В камере ободнело. Густой слоистый воздух набухал сыростью, по́том, гнилью, остро пахло известью и прелой соломой. В окне обозначился рваный лоскуток бледного неба. Женщины, сбившись в кучу, вполголоса переговаривались, только «колдунья» и девушка, которую водили к коменданту первой, метались в беспамятстве, да где-то под черным потолком однообразно и утомительно жужжала крупная муха.
В сизом камерном воздухе тягуче поплыли золотистые паутинки. Они часто рвались. Надя равнодушно следила за их ленивым течением и догадалась, что их рвут ноги часового, который ходит мимо их окна, а золотистые паутинки — это солнечные лучики, проникающие в камеру. Вот так же равнодушно и грубо он оборвет и их короткие жизни...
Устав следить за плавным скольжением паутинок и думать, Надя откинулась к стенке и задремала. А когда очнулась, в камере было совсем темно. В квадрате окна смутно мерцало пепельно-дымное вечереющее небо. Надвигалась новая ночь, и на лицах женщин застывал смутный, мятущийся ужас перед ее неизвестностью. А когда в оконце снова заглянул бледный, ущербный месяц, с шумом распахнулась дверь и сиплый срывающийся голос Милюкина прокричал:
— Госпожа Амеба, прошу к господину коменданту.
Аделаида Львовна вышла из угла и решительно переступила через порог.
Глава двенадцатая
Торопливыми шажками семеня впереди Милюкина по широкому двору, Аделаида Львовна уже знала, как ей вести себя, что делать там, в поповском доме. План созрел давно, в камере, и она только ждала, когда ее вызовут на допрос. Она не глупая, наивная Ромашка и дурачить себя никому не позволит.
— Поторапливайся, кляча уезженная! — прикрикнул на нее Милюкин. — Это тебе не про амебу сказочки дуракам сказывать.
— А ты, Константин, голос на меня не повышай, не покрикивай. Услыхал бы твой отец, как ты со мной разговариваешь — не поздоровилось бы тебе, отец-то любил меня больше жизни и любит, если жив еще. Ты хоть память-то об отце родном, о святом человеке, великомученике, не заплевывай, стыдно так-то.

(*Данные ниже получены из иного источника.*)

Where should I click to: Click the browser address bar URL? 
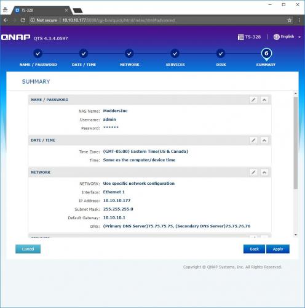point(119,20)
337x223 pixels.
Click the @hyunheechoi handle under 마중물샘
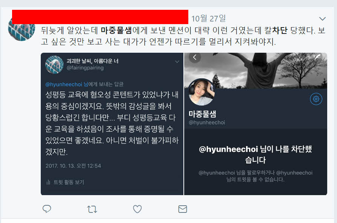tap(207, 122)
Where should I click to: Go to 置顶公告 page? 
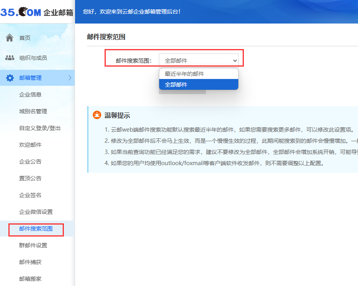[x=30, y=178]
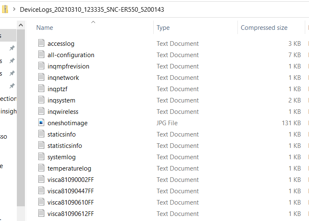The height and width of the screenshot is (221, 309).
Task: Sort files by Name column header
Action: tap(45, 28)
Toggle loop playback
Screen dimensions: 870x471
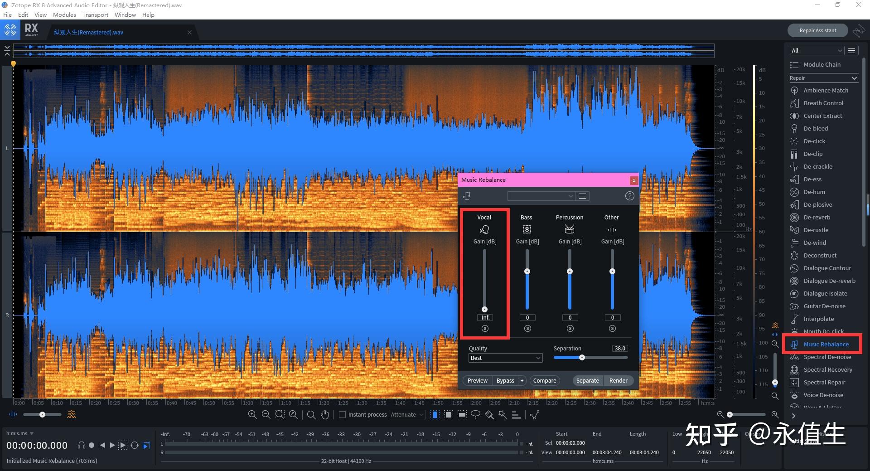pos(135,445)
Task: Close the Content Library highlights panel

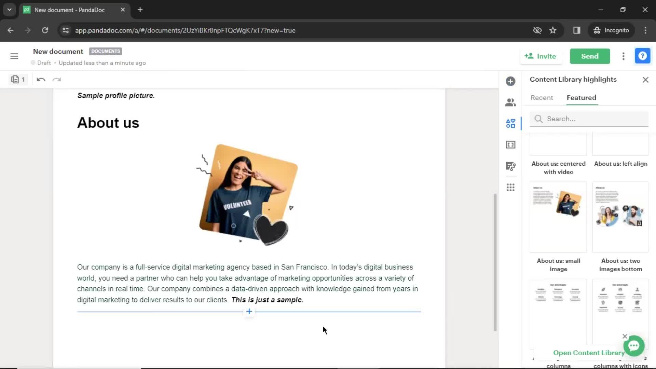Action: [645, 80]
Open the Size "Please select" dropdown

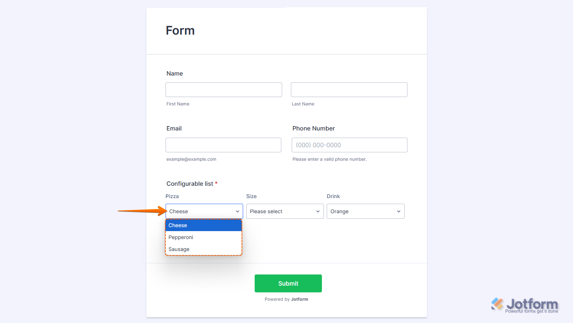(x=285, y=212)
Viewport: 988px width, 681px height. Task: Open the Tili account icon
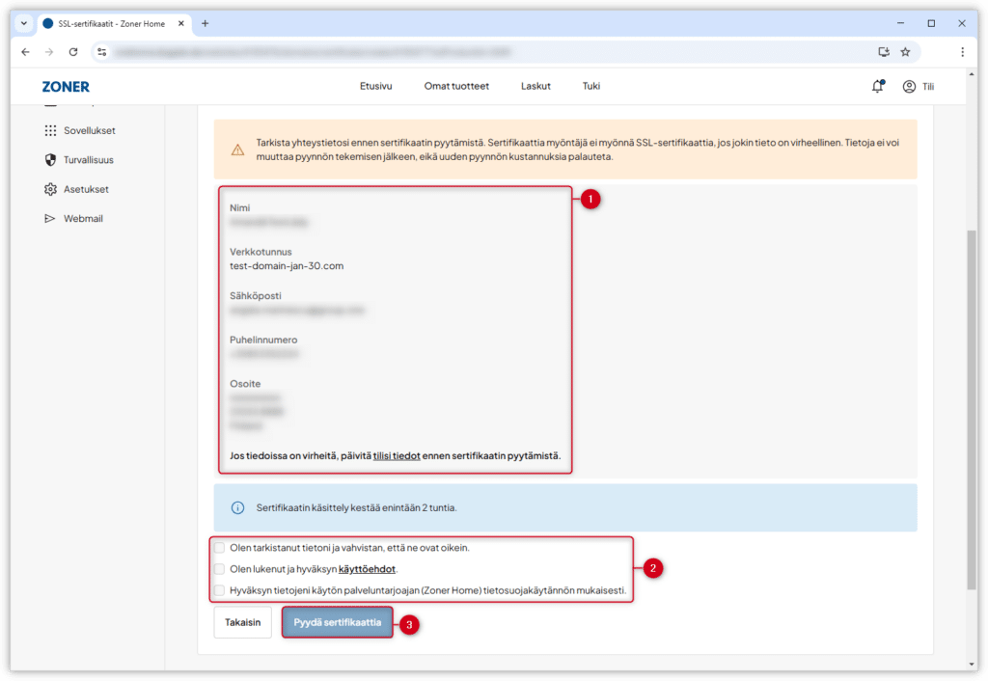(909, 86)
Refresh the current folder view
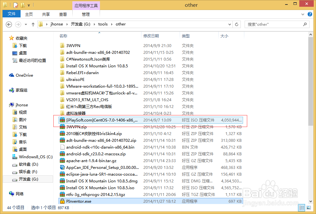The image size is (316, 214). pyautogui.click(x=237, y=24)
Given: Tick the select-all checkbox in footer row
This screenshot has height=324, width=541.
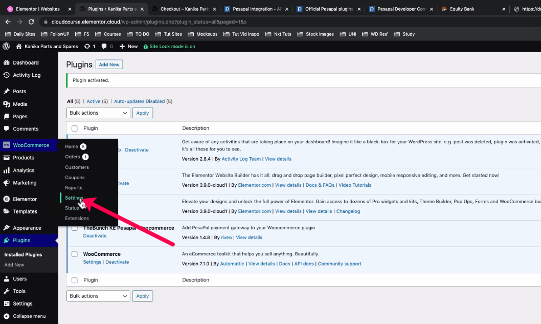Looking at the screenshot, I should 75,280.
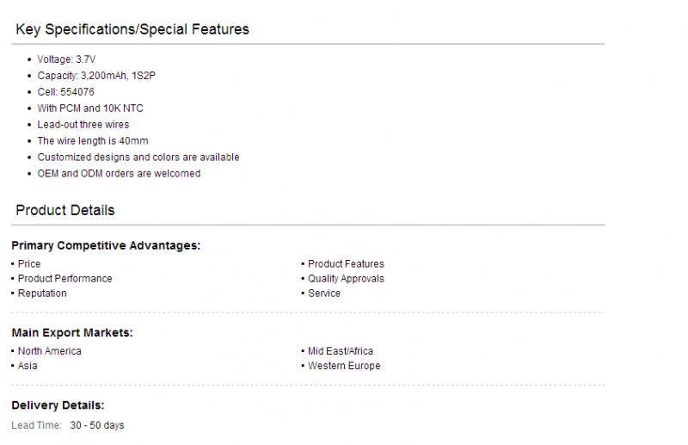Click the Quality Approvals item
The width and height of the screenshot is (688, 445).
(346, 279)
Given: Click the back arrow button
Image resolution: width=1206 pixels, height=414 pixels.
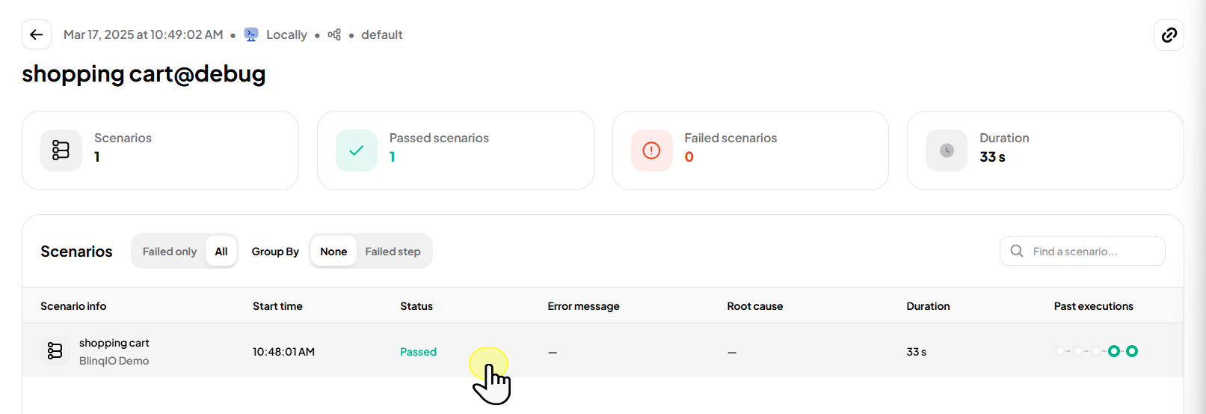Looking at the screenshot, I should (37, 34).
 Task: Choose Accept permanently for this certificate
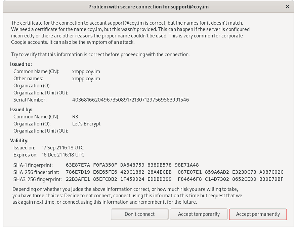pyautogui.click(x=258, y=214)

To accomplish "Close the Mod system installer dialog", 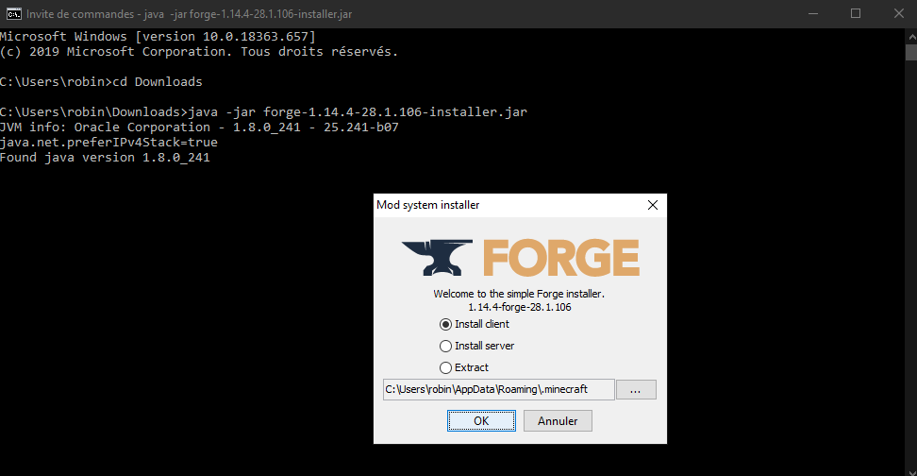I will (x=652, y=205).
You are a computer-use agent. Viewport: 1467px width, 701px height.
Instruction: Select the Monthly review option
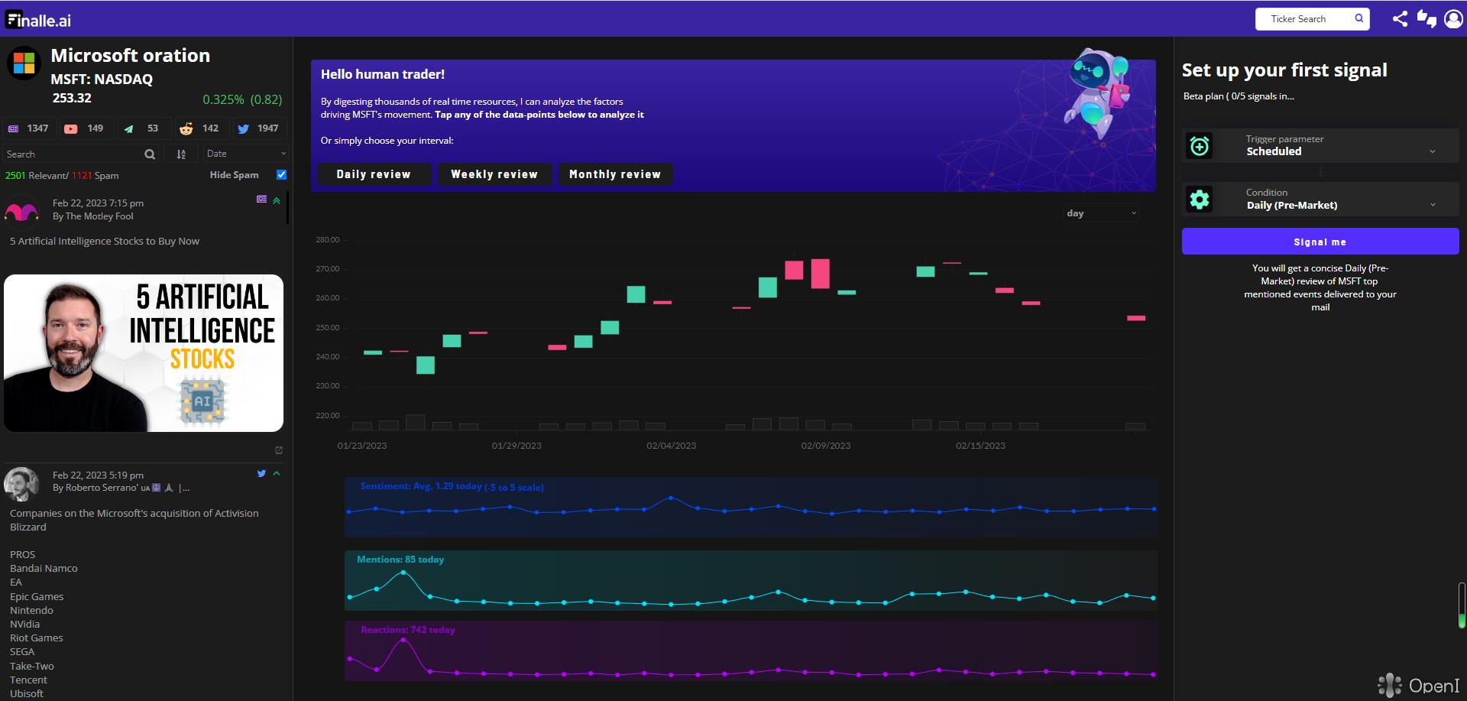click(614, 174)
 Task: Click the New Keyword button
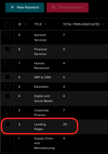(x=25, y=8)
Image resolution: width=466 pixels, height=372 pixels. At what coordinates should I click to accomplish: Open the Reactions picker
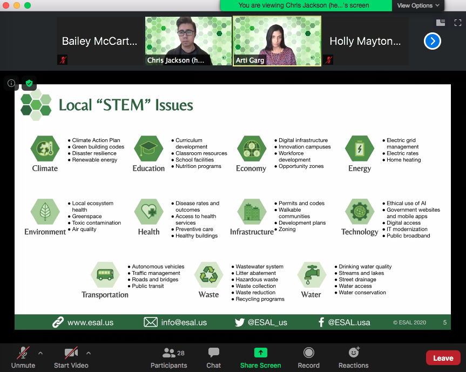tap(353, 357)
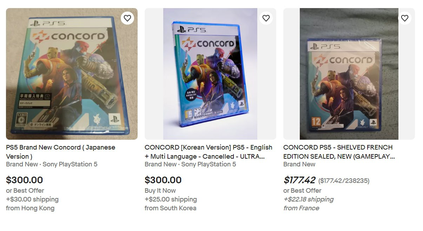Image resolution: width=423 pixels, height=231 pixels.
Task: Click the unit price "($177.42/238235)" text
Action: point(344,181)
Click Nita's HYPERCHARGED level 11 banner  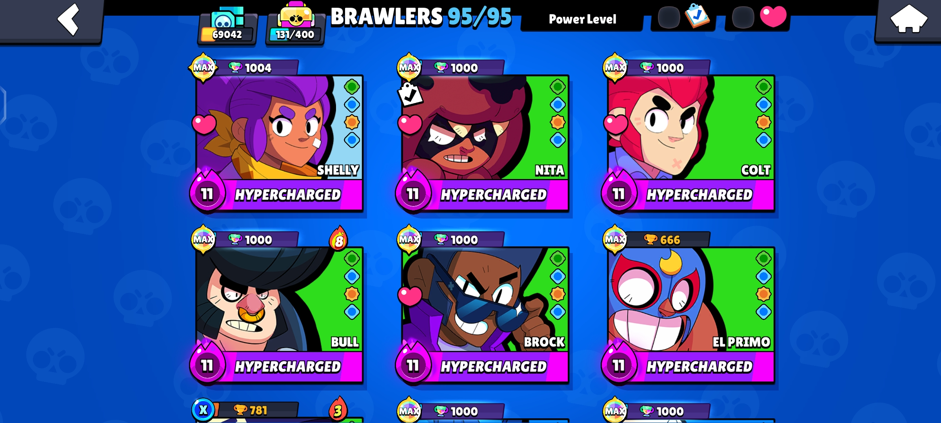point(482,194)
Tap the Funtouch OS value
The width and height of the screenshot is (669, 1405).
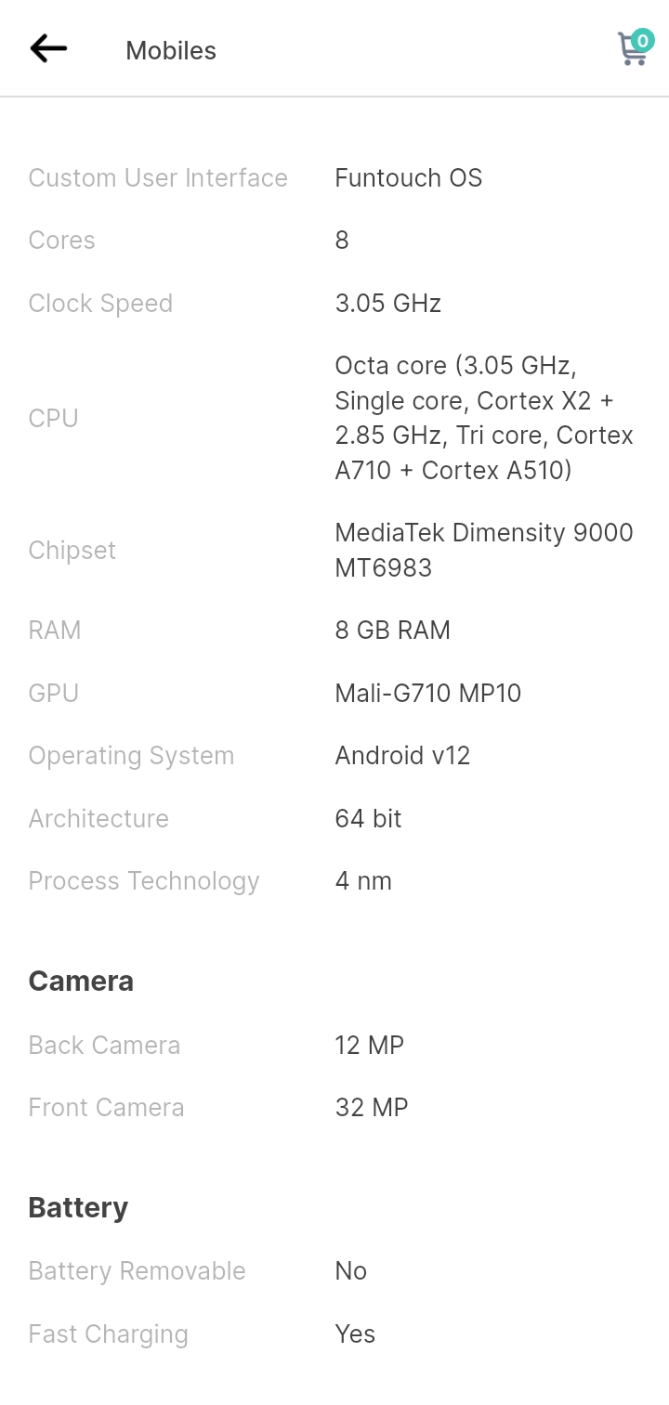point(409,177)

— Но-но, поговори мне, я ведь не посмотрю, что отцовская краля козырная, так плетью ухожу, что за мое здоровье! У Кости это не заржавеет.
Переступив порог поповской светлицы, Аделаида Львовна низко поклонилась офицеру и замерла.
— Учительница естествознания по кличке «Амеба», — весело отрапортовал Милюкин. — Моя бывшая учительница и полюбовница моего отца, царство ему небесное! — Костя весело заржал.
— Так точно, господин офицер. Учительница местной школы, в большевистской партии никогда не состояла, в комсомоле тоже, обожаю немецкий народ, хочу принести пользу фюреру и великой Германии. Имею кое-что сказать господину немецкому коменданту без посторонних, тет-а-тет.